Equity warrants are another class. They are contractual entitlements to purchase shares on pre-determined terms.They are often issued together with bonds or existing equities, but are detachable from them and tradeable.

Convertibles are bonds which can be converted into shares. A convertible bond will have a lower coupon rate due to the ability of conversion even though normally at a premium to its market value.

Other convertible securities include exchangeable bonds -where the stock underlying the bond is different from that of the issuer, mandatory convertible securities which are short term securities with high yields convertible upon maturity into a variable number of common shares based on the stock price at maturity.

Key benefit of raising money by selling convertible bonds is a reduced cash interest payment.

 

Where are share securities traded?

The trading takes place at stock exchanges, which are either a corporation or a mutual organization providing facilities for brokers and traders.

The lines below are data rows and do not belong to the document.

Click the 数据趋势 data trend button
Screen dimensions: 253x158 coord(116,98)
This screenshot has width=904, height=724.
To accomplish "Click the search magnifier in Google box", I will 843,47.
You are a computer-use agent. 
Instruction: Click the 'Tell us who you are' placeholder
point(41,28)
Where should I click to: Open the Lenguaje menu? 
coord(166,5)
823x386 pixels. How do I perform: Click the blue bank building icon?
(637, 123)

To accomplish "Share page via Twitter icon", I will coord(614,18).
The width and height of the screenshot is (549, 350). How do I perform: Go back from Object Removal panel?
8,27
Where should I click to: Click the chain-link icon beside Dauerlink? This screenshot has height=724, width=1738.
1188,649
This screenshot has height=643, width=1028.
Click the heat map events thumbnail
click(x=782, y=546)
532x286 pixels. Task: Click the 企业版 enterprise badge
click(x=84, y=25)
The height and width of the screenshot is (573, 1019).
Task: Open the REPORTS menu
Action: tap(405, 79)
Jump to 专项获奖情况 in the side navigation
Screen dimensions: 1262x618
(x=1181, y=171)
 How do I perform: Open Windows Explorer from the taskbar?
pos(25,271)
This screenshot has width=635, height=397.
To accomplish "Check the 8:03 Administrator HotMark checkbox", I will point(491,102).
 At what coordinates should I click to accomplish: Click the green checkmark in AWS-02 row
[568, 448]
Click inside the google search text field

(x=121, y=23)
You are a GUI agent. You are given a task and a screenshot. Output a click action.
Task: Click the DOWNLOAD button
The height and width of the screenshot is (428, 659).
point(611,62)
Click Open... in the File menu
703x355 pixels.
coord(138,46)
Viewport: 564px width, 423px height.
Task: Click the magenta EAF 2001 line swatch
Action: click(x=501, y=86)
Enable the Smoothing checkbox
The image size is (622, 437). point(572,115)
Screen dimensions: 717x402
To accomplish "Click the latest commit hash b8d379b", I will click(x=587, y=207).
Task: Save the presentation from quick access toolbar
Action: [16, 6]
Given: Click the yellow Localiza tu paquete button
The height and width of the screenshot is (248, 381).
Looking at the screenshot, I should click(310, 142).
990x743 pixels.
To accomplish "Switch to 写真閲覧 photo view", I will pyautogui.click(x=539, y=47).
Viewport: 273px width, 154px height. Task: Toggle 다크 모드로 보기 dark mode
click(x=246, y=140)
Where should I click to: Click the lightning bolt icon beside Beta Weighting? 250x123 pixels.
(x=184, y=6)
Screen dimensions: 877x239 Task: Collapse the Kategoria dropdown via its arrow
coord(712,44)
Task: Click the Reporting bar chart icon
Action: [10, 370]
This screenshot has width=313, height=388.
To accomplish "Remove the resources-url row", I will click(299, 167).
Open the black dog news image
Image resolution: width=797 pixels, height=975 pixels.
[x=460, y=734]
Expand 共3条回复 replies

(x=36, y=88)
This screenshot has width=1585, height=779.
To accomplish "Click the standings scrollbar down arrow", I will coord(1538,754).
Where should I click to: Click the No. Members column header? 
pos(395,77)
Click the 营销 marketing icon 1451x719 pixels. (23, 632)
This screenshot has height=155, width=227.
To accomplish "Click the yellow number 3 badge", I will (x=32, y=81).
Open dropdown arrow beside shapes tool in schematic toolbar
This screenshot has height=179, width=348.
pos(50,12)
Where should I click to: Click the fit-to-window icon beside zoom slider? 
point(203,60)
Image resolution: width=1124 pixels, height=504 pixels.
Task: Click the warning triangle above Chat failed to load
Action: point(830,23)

Stock exchanges also provide facilities for dividend payments, issue and redemption of securities. To be traded securities have to be listed.

Earlier there had to be a central location, but modern markets are to some extend electronic networks. Only members of stockexchanges are allowed to trade. Increasingly more and more stock exchanges are part of a global market

While the open outcry system, where the brokers meet on the floor, does still exist around the world, the future of stock trading seems to be electronically, especially for smaller orders.

In big bourses the open outcry system has been transformed into socalled “upstairs” trading, where the broker completes transactions with institutional players interested in the stock. Despite electronic trading the “upstairs” or personalized market in eg Paris completes nearly 65% of block trading volume, compared with 20% at NYSE.

 

Participants in the market

The earlier mostly individual investors have been replaced to quite some extend by "institutionalized"; buyers and sellers

 

Contribution of stock exchange markets to new capital

Global issuance of share and share related instruments totaled $505bn in 2004 up 29.8% year on year. IPOs were around 11% of the total.

 

Investment strategies

One of the many things people always want to know about the stock market is, "How do I make money?" While there are manifold approaches, the two basic methods are classified as fundamental or technical analysis. In fundamental analysis companies are evaluated by their financial results.

Contrary to that technical analysis studies price actions in markets through the use of charts and quantitative techniques. This technic attempts to forecast price trends regardless of the company's financial prospects.

 

Bond Market

Unlike the stock market the bond markets in most countries remain decentralized. This is due to the fact that the number of different securities outstanding is far larger. Because of the individuality of bond issues, and the lack of liquidity in many smaller issues, the majority of outstanding bonds are held by institutions. It is interesting to note that only 10% of bonds in the US are held by individuals.

 

Bonds are subject mainly to credit risk and interest rate risk. When a credit rating is lowered by a Credit Rating Agency its bond price will decrease. While this rarely affects the bond market as a whole, it can negatively affect other issuers when companies from the same industry are downgraded.

More detrimental to the larger bond market are interest rate increases or decreases. When interest rates increase, the value of existing bonds falls, since new issues pay a higher yield and vice versa.